Japan |
|
|
Last reviewed: 17 October 2008 |
GDP: US$ 4,381 billion (2007 est.)
GDP per head: US$ 34,296 (2007 est.)
Annual Growth: +2.1% (2007 est.)
Inflation: 0.0% (2007 est.)
Major Industries: High-tech electronic products, motor vehicles, office machinery, chemicals.
Major trading Partners: US, EU, China, Taiwan, South Korea, Saudi Arabia, Australia and Thailand
Aid & development: ODA disbursement in 2006 was US$ 7.8bn
Exchange rate: £1 = 236 Yen (2007 average)
The post-war Japanese economy experienced rapid growth, expanding ten-fold from 1955 to 1990 allowing living standards to catch up and surpass those of established Western economies. A number of factors, including low interest rates, banking deregulation and sudden appreciation of the yen, resulted in a stock market and real-estate bubble in the late 1980s. At the end of 1989 the bubble burst; since then stock prices have fallen as much as 75 percent and the value of commercial land in Tokyo is down 85 percent.
The economy then stagnated for more than a decade due to sluggish consumption and weak investment as excesses from the 1980s unwound and Japan adjusted to Asian industrialisation and globalisation. A particular hindrance was the lingering non-performing loan problem that prolonged the life of the weakest companies and hampered economic recovery. Through the 1990s, the Government utilised huge fiscal and monetary stimuli to try to kickstart the economy. During Prime Minister Koizumi's term in office, there was a greater focus on structural reforms in the corporate and public sectors to lift Japan out of its economic malaise, culminating in the passing of legislation to privatise Japan Post, by some measures the largest financial institution in the world.

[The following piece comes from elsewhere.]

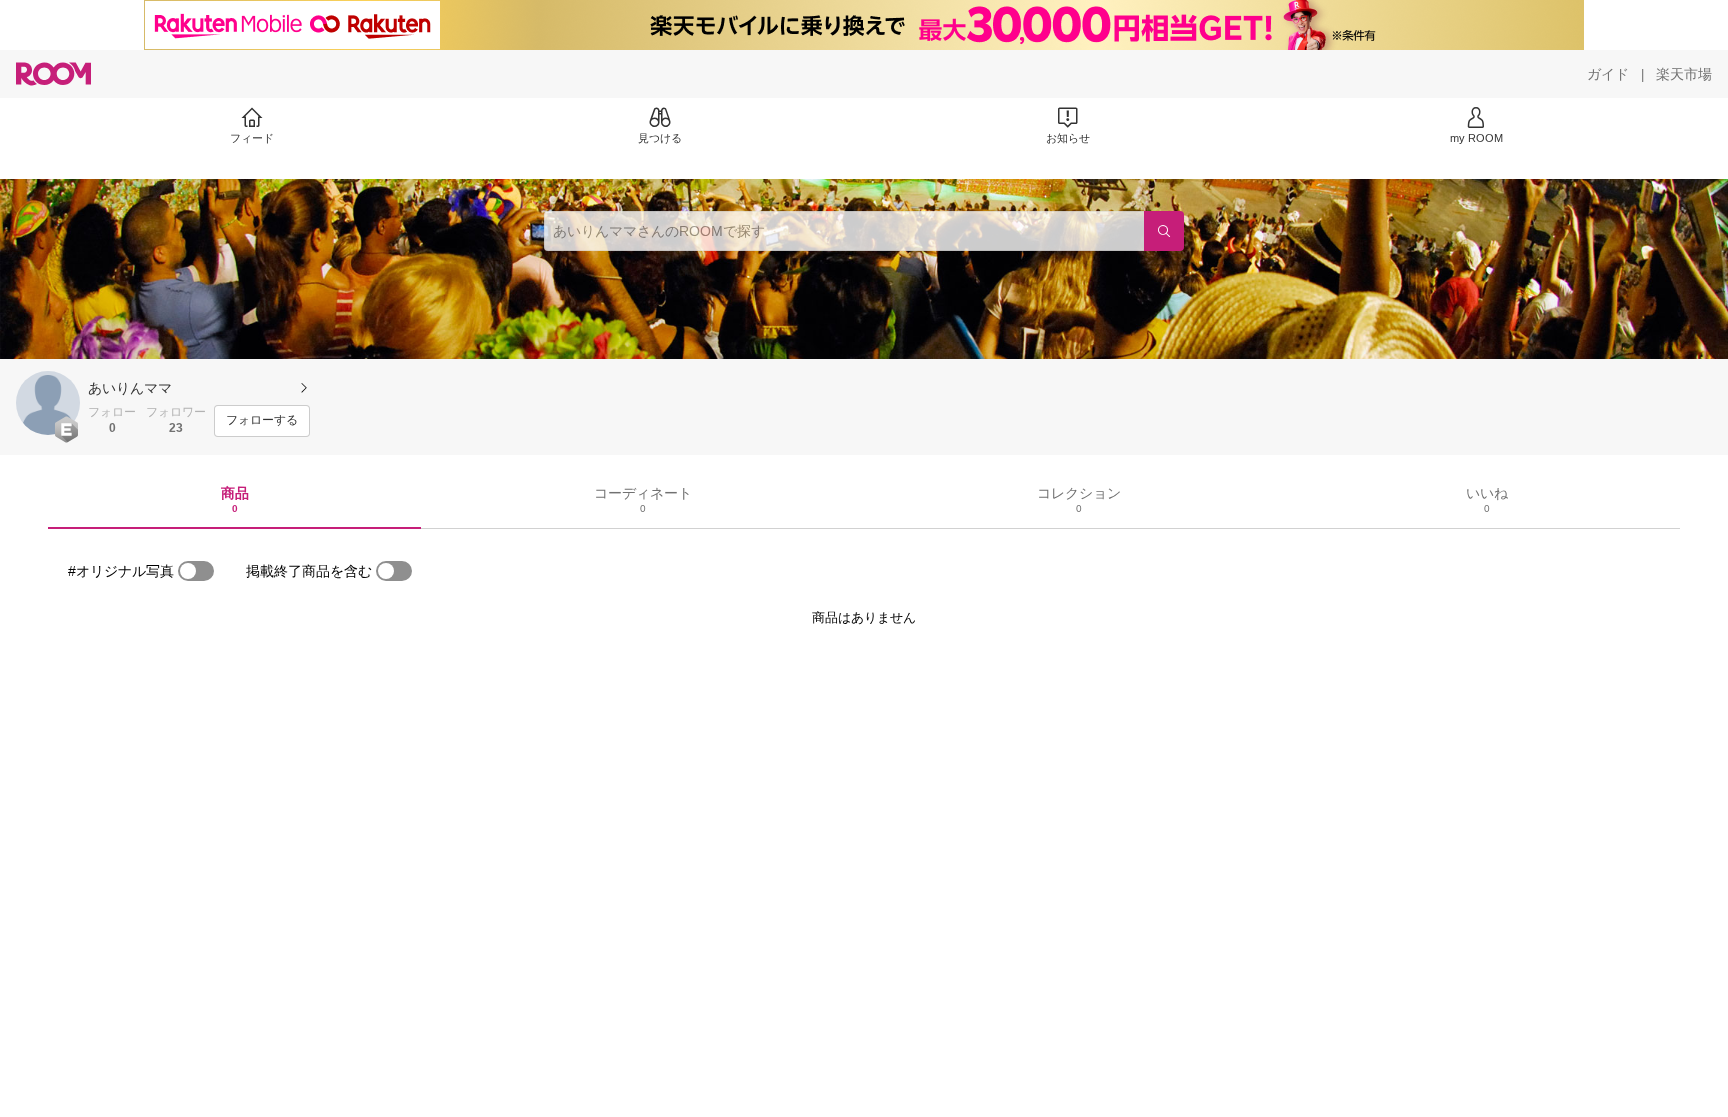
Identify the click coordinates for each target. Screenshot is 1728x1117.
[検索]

The economy recovered strongly with its expansion lasting as long as the longest previous expansion, which ended in 1970. Booming exports and business investment and solid growth in private consumption initially drove this, but increasingly, the domestic private sector then took over from exports as the main driver for growth. The economy seemed to be close to achieving self-sustaining growth. But growth has slowed recently and the Government put together a stimulatory package, including a 1.8 trillion-yen supplementary budget, in late August. The Government has signalled that it might introduce further stimulatory measures because recent financial turmoil has hit confidence and reduced demand.
Japan has the world's fastest ageing population thanks to the highest life expectancy in the world and a low birth rate. As a result, the population has started to shrink. The working-age population is forecast to contract by almost 20 percent over the next two decades if current trends continue. This presents significant challenges - all too familiar in Europe - for the provision of pensions and healthcare in the future.